Research Issues in Data Engineering, International Workshop on (2001)
Apr. 1, 2001 to Apr. 2, 2001
Chung-Min Chen , Telcordia Technologies, Inc.
Ned Stoffel , Telcordia Technologies, Inc.
Mike Post , Telcordia Technologies, Inc.
Chumki Basu , Telcordia Technologies, Inc.
Devasis Bassu , Telcordia Technologies, Inc.
Clifford Behrens , Telcordia Technologies, Inc.
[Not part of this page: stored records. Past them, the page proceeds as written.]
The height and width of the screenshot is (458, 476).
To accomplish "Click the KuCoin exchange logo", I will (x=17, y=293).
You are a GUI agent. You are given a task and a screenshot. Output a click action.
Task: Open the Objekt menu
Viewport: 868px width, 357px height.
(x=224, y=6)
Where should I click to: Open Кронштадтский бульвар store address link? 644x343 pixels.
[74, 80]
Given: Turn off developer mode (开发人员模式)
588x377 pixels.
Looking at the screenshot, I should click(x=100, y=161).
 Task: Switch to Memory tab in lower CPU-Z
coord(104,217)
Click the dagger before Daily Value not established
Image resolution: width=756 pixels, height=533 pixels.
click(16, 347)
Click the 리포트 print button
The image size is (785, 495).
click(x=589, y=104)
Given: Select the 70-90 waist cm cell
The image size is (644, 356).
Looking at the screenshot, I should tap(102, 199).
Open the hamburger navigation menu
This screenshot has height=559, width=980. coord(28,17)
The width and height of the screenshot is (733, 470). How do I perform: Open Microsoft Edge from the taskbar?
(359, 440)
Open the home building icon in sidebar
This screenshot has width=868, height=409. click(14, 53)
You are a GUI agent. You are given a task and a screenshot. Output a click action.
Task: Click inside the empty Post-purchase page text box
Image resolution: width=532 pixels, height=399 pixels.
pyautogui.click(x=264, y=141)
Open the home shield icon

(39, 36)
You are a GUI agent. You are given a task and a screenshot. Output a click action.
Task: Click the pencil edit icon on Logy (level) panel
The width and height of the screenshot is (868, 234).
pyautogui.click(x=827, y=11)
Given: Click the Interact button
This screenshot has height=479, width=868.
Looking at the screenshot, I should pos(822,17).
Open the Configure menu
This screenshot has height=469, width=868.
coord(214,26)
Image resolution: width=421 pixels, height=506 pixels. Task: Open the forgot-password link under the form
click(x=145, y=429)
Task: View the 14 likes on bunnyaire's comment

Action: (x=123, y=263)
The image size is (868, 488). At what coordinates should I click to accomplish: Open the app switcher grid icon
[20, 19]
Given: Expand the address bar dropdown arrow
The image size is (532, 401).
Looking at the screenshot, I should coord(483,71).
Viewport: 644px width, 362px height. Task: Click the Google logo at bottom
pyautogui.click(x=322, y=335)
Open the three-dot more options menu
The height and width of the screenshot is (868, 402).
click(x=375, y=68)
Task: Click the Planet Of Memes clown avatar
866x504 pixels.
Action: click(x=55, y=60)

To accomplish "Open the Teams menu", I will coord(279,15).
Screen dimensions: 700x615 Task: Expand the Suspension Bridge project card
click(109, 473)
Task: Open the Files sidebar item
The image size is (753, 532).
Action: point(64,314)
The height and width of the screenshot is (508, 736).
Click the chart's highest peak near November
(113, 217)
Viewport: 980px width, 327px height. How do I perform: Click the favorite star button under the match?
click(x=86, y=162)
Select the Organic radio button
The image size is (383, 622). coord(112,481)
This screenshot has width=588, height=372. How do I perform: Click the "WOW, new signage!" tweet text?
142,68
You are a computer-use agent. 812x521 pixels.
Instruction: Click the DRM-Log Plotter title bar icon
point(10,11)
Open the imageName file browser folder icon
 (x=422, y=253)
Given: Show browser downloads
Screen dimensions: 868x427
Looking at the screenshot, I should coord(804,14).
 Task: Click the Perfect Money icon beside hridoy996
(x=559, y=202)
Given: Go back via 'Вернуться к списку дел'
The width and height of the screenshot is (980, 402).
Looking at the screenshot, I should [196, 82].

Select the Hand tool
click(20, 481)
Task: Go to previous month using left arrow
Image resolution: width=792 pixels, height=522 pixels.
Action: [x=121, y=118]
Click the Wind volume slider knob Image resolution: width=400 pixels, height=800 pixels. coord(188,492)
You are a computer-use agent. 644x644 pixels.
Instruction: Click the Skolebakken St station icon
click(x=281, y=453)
Abstract: Latent Semantic Indexing (LSI), a vector space- based approach to information retrieval, has been proven to be an effective tool in correlating and retrieving relevant documents. While much work has been published on LSI, most of it addresses the algorithmic or theoretical basis of the model. Little, if any, presents implementation issues in practice. In this paper, we describe a production-level implementation of LSI. The system integrates components including document collection and preprocessing, singular value decomposition (SVD), multilingual processing, and a tree-based access method for similarity querying. We discuss implementation issues encountered during the development of the system. In particular, we address scalability issues in the query engine and various components of the system, and present lessons learned.
C. Chen, N. Stoffel, M. Post, C. Basu, D. Bassu and C. Behrens, "Telcordia LSI Engine: Implementation and Scalability Issues," Research Issues in Data Engineering, International Workshop on(RIDE), Heidelberg, Germany, 2001, pp. 0051.